Skills and experience:

Functional / Technical Competencies:

• Experience as a Vulnerability Management & Policy Compliance SME.
• Understanding of Vulnerability Management principles.
• Understanding of Risk Assessment Methodologies.
• Knowledge of CVSS or CCSS scoring systems.
• Knowledge of data models such as CPE and data normalization tools.
• Process-oriented with keen attention to detail.
• Knowledge of common vulnerabilities, attack vectors and mitigation techniques.
• Ability to anticipate problems and execute strategic solutions.
• Broad knowledge of IT security and application development platforms.
• Knowledge of vulnerability attack methods, exploit results, and attack chains.
• Ability to think strategically and manage audits and audit relationships.

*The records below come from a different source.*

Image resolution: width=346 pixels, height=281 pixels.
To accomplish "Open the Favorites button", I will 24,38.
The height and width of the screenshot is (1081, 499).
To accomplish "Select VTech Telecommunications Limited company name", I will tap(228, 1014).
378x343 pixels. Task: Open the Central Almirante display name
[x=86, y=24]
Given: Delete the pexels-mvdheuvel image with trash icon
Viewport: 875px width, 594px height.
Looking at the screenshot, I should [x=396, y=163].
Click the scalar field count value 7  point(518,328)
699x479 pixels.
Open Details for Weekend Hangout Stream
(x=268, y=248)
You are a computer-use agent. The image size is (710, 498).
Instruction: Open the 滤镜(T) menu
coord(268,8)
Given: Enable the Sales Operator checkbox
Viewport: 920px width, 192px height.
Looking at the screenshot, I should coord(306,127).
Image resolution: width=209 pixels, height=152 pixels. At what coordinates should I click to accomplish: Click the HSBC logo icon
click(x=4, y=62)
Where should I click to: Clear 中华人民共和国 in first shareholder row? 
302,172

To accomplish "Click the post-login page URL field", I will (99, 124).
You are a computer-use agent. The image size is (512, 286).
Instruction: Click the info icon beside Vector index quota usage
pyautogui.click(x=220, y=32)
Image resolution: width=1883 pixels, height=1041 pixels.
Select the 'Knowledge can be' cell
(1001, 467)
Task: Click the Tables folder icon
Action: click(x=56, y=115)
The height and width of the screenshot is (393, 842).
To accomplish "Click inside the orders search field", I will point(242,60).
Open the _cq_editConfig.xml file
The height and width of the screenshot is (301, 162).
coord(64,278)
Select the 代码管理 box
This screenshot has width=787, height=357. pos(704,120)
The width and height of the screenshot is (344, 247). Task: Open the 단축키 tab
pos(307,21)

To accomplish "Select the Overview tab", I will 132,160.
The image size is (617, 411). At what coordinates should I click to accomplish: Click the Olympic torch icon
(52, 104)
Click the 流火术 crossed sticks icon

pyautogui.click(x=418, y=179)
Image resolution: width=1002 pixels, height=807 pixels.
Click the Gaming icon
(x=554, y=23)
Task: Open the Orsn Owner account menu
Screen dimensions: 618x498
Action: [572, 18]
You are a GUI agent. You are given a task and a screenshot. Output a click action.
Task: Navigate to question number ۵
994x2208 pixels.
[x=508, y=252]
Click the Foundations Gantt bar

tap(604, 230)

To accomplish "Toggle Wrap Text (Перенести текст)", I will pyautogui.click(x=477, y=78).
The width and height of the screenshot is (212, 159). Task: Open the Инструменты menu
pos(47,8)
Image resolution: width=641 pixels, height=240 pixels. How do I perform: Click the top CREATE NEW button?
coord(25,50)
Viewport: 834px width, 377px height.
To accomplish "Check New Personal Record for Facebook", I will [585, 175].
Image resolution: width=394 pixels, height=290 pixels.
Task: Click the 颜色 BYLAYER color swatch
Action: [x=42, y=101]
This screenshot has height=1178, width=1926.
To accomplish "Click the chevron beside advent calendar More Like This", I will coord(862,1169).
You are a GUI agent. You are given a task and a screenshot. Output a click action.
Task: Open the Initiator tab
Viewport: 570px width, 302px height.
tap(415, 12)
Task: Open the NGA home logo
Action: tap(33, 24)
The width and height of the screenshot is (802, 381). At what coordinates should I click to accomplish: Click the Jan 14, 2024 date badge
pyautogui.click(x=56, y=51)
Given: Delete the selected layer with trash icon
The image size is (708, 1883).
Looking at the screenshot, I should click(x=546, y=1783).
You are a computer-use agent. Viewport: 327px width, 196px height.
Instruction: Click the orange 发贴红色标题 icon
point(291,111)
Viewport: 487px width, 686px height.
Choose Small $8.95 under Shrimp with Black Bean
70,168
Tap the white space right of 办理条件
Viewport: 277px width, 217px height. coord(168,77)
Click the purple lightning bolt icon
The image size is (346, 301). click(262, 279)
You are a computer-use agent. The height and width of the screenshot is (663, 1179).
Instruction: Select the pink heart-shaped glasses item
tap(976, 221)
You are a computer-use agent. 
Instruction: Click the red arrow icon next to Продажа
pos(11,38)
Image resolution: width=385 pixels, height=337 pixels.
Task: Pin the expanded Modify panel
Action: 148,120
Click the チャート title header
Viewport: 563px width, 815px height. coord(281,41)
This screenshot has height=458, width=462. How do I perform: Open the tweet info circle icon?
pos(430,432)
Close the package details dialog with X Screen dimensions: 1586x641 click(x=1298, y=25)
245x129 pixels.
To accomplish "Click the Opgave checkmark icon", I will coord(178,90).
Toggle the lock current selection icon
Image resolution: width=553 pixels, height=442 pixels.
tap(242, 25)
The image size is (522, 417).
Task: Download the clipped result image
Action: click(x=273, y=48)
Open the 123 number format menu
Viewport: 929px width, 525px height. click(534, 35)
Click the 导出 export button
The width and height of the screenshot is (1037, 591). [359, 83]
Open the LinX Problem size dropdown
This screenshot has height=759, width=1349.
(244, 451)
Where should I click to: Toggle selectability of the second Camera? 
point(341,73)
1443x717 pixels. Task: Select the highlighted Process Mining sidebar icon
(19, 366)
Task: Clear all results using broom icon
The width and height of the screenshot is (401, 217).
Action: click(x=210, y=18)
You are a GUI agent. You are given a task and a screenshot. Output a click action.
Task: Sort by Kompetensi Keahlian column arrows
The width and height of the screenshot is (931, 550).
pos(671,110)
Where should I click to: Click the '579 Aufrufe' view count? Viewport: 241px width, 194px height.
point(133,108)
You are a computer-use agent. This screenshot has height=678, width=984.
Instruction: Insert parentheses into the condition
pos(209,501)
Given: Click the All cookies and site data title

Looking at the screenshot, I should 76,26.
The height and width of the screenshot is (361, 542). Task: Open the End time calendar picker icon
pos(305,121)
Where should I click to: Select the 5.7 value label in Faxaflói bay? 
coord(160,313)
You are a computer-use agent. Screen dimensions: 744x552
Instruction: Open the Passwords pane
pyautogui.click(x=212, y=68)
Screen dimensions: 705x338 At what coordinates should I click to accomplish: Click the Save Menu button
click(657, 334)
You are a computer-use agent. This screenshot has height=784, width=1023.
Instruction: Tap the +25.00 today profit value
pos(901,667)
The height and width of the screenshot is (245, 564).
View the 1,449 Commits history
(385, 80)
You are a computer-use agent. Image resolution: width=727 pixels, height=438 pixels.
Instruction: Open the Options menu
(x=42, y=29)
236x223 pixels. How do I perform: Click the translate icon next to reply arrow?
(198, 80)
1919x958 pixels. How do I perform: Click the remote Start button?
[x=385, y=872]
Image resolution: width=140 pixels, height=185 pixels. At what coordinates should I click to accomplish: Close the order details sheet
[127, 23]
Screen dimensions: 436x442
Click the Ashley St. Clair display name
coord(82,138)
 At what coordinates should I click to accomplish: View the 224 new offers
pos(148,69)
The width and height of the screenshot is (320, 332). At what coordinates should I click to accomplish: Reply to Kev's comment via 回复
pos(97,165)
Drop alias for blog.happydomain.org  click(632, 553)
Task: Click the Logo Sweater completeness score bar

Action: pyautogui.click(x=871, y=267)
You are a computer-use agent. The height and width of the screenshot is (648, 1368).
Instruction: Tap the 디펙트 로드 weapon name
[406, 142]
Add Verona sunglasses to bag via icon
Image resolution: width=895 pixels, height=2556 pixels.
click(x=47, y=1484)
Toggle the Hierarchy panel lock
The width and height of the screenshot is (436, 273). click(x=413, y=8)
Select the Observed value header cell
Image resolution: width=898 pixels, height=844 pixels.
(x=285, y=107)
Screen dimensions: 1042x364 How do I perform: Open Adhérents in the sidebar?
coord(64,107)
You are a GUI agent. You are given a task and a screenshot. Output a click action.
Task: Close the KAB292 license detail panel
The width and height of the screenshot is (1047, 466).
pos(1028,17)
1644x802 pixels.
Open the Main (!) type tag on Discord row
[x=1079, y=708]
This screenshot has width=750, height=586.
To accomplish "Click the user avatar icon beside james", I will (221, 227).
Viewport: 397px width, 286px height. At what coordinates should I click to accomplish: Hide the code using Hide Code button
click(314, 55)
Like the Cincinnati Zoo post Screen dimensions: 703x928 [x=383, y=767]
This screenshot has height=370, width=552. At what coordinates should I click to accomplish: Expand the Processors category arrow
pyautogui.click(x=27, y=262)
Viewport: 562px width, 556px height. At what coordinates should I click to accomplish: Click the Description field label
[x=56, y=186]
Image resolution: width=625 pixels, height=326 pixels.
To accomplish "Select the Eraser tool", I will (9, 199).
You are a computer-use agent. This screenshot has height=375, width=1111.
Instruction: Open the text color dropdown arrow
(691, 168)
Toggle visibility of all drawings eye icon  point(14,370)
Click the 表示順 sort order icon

Education / qualifications:

Essential:

• Degree educated and/or equivalent experience.

Personal requirements:

• Excellent communication skills.
• Results driven with strong accountability.
• Proactive, motivated approach.
• Ability to operate with urgency and prioritise work.
• Strong decision making and sound judgement.
• A structured and logical approach to work.
• Strong problem solving skills.
• Creative and innovative approach to work.
• Excellent interpersonal skills.
• Ability to manage large workloads and tight deadlines.
• Attention to detail and accuracy.
• Calm under pressure.

We are open to flexible working requests in line with organisational requirements. MUFG is committed to embracing diversity and building an inclusive culture where all employees are valued. We support equality, diversity and inclusion in recruitment and employment and oppose all forms of discrimination on age, sex, gender, sexual orientation, disability, pregnancy and maternity, race, gender reassignment, religion or belief and marriage or civil partnership. We make recruitment decisions in a non-discriminatory manner in accordance with our commitment to the right skills and the law.